The course started Friday night with a lecture on avalanche safety and how to use avalanche transceivers to find people buried in snow. The next morning about a dozen search and rescue volunteers showed up for the hands-on portion, where they tested their transceivers’ range and searched for them in the snow. Most of the volunteers had never undergone avalanche training before, but some just came to refresh their memory.
After an unusually snowy, avalanche-prone month in the Southwest, the course seemed particularly timely. Duffy said avalanche training is important for both emergency workers and civilians who plan to ski or hike in the back country. During the classroom part of the training, he encouraged volunteers to pay attention to the avalanche forecast before going out on a rescue mission, and educate themselves on which terrain would be most risky in bad weather.

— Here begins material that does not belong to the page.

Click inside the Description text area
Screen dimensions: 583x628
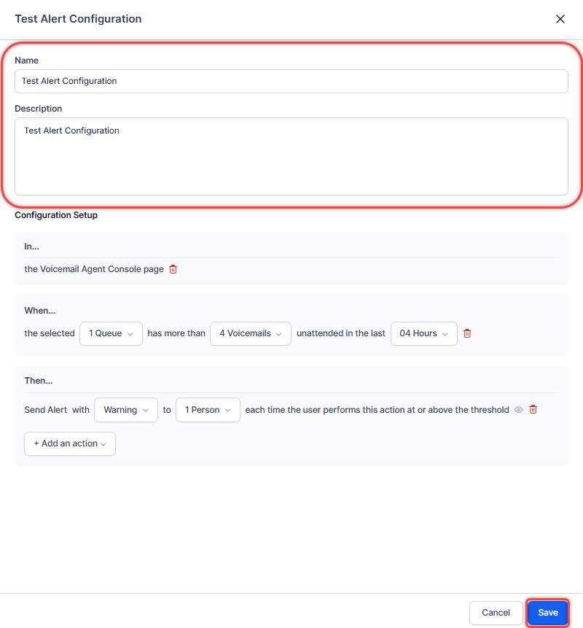291,156
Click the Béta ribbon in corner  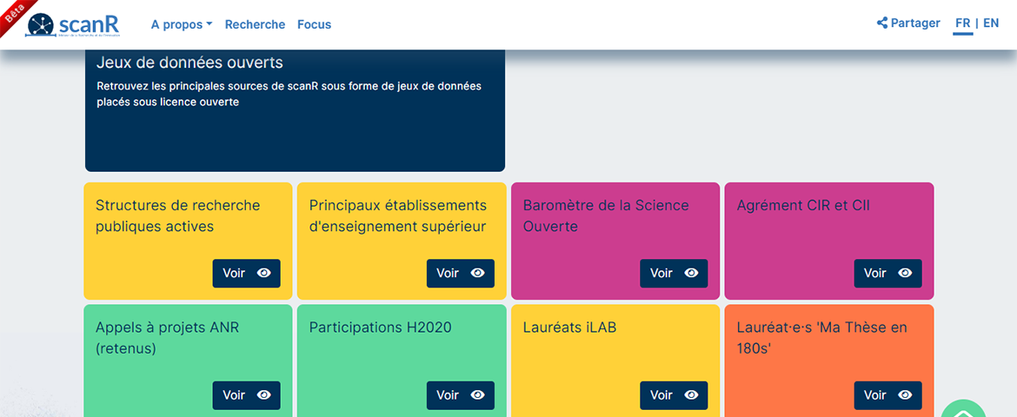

“Avalanches are the problem,” he said. “Trained selection is the solution.”
The hands-on portion focused on a specific type of gear that search and rescue workers use: an avalanche transceiver, also known as a beacon. Ski-ers and snowboarders often carry these in the mountains, and they send out signals that rescue workers can use to find people under snow. Errin Walker, United’s training officer, said she was pleased to have significant snow to practice in. After they tested their devices’ range, the volunteers split up into teams and took turns burying a transceiver for the other team to find. Despite a few false starts, each team was able to find the hidden transceiver in about 15 minutes or less on their first try.
Paul Adams, a member of the Cortez Parks, Recreation and Forestry board and a volunteer with United, took the avalanche training for the first time on Saturday even though he said he doesn’t like the cold.

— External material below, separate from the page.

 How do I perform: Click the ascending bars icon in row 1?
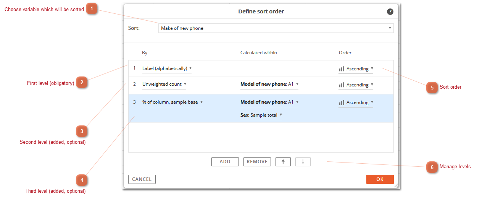(x=342, y=69)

“I actually don’t participate in a lot of snow sports,” he said. “But I’m doing this because it’s good knowledge to have.”
Some of the volunteers who took the training had only been with the search and rescue team a few months, though others were veterans. Julie Birkle said she’s new to Montezuma County, but has done search and rescue work in La Plata County for years. Ha Thi Huynh works with United’s president, Kirk Underwood, at Underwood Optical in Cortez, and she said he “recruited” her and her husband to the team about five months ago. She said she was excited to get to work with the other volunteers.
In the past, United has invited the Dolores K-9 rescue unit to the training, as well as local snowmobile clubs, fire fighters and other groups that might benefit from an avalanche course. This year none of those groups were able to come, although they did have a few joint trainings earlier this winter. Walker said she hopes they can coordinate training more often with other rescue agencies in the future.
“We’re trying to improve that,” she said. “Last week we did a joint GPS training with the fire district, because we’re all going to be out there together.”
Although United hasn’t rescued anyone from an avalanche yet this year, they have had a relatively busy winter, secretary Troy Batavia said. The group helped find two missing hunters in the Stoner area in November, and two weeks later helped rescue two teenagers whose car got stuck in the snow above Transfer Campground.
“That’s always a positive thing, especially for new members, to start them out with something positive,” Batavia said. “This job isn’t always glamorous.”
A Durango resident made headlines earlier this month after he survived a Jan. 9 avalanche on U.S. Highway 550, in part because his partner was able to find him quickly with an avalanche transceiver. Some of the United volunteers mentioned that case while talking about their motivation to complete avalanche training.
“The more education you can have, the better,” Duffy said.